● **What you are asked to do**: Extract, unchanged, every line from the top of the material below through the line with "Given: Open the Copilot sidebar icon", and no more.

● **Data**:
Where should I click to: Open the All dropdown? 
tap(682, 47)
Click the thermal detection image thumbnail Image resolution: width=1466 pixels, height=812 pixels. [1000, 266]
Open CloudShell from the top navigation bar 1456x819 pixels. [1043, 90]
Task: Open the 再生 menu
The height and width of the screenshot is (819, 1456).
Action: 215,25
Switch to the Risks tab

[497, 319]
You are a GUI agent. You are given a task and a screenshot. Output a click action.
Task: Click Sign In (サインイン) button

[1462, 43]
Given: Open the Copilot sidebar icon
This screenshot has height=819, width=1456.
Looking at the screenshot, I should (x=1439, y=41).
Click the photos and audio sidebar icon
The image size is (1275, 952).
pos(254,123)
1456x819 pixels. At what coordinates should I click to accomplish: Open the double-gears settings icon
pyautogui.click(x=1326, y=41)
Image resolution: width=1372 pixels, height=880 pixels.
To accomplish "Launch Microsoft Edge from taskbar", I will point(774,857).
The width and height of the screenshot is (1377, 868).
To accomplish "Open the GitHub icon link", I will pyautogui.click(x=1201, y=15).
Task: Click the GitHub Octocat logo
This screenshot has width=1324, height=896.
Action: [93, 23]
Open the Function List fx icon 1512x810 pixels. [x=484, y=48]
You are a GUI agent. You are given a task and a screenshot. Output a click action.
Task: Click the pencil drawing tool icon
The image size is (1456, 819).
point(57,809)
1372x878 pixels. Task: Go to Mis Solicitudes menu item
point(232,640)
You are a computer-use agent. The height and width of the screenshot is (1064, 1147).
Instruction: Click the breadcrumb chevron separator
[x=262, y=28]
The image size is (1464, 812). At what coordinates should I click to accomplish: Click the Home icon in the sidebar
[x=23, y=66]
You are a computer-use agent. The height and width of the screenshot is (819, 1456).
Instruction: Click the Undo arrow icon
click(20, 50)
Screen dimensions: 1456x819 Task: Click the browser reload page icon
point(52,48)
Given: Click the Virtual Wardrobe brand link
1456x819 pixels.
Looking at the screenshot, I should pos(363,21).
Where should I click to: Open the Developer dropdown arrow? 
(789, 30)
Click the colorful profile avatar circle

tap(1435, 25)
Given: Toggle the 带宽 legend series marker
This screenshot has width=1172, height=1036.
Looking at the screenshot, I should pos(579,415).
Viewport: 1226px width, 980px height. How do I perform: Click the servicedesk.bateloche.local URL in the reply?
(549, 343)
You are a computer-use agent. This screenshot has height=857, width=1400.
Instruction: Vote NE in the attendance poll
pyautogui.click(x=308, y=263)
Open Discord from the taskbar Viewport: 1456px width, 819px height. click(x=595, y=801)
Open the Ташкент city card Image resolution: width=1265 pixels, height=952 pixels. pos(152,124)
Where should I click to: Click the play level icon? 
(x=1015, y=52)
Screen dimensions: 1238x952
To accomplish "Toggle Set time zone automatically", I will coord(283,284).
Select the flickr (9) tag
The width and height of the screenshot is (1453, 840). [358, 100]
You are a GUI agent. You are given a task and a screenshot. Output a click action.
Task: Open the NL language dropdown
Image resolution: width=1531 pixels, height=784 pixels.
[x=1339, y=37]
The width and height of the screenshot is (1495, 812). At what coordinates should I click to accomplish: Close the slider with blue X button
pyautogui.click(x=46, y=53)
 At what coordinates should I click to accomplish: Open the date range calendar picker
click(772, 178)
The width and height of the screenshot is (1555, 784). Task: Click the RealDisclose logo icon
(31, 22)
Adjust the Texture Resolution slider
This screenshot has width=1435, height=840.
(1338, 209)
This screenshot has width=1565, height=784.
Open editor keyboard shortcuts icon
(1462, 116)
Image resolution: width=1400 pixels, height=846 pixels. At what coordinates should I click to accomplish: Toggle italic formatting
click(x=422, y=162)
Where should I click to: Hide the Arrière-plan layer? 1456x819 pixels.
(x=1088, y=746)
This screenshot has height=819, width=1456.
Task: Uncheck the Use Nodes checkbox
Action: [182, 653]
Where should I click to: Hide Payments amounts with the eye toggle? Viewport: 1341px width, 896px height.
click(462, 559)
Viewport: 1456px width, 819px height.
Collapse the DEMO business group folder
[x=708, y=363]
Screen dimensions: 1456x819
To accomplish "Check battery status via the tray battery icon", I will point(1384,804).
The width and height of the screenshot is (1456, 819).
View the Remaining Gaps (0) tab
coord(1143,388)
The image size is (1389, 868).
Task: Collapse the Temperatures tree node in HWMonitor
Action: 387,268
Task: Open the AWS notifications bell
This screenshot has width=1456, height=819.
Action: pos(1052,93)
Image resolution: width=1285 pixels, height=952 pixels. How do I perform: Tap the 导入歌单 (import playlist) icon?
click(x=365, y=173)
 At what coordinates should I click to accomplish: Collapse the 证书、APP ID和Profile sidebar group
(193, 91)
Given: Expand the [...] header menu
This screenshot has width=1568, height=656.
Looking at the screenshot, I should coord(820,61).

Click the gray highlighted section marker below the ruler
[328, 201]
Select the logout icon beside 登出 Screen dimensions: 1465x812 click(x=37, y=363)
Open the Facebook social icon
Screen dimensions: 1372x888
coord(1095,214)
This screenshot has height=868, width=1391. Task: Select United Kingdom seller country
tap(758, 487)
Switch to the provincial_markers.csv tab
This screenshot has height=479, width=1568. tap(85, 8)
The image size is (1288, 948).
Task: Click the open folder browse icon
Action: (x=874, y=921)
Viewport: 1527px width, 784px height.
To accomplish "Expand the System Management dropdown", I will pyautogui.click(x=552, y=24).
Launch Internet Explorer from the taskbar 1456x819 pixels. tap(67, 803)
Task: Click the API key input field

● **Exercise answer**:
Where should I click to: Open the All dropdown? 
tap(682, 47)
Click the thermal detection image thumbnail Image resolution: width=1466 pixels, height=812 pixels. [1000, 266]
Open CloudShell from the top navigation bar 1456x819 pixels. [1043, 90]
Task: Open the 再生 menu
The height and width of the screenshot is (819, 1456).
Action: 215,25
Switch to the Risks tab

[497, 319]
You are a GUI agent. You are given a task and a screenshot. Output a click action.
Task: Click Sign In (サインイン) button

[1462, 43]
Given: Open the Copilot sidebar icon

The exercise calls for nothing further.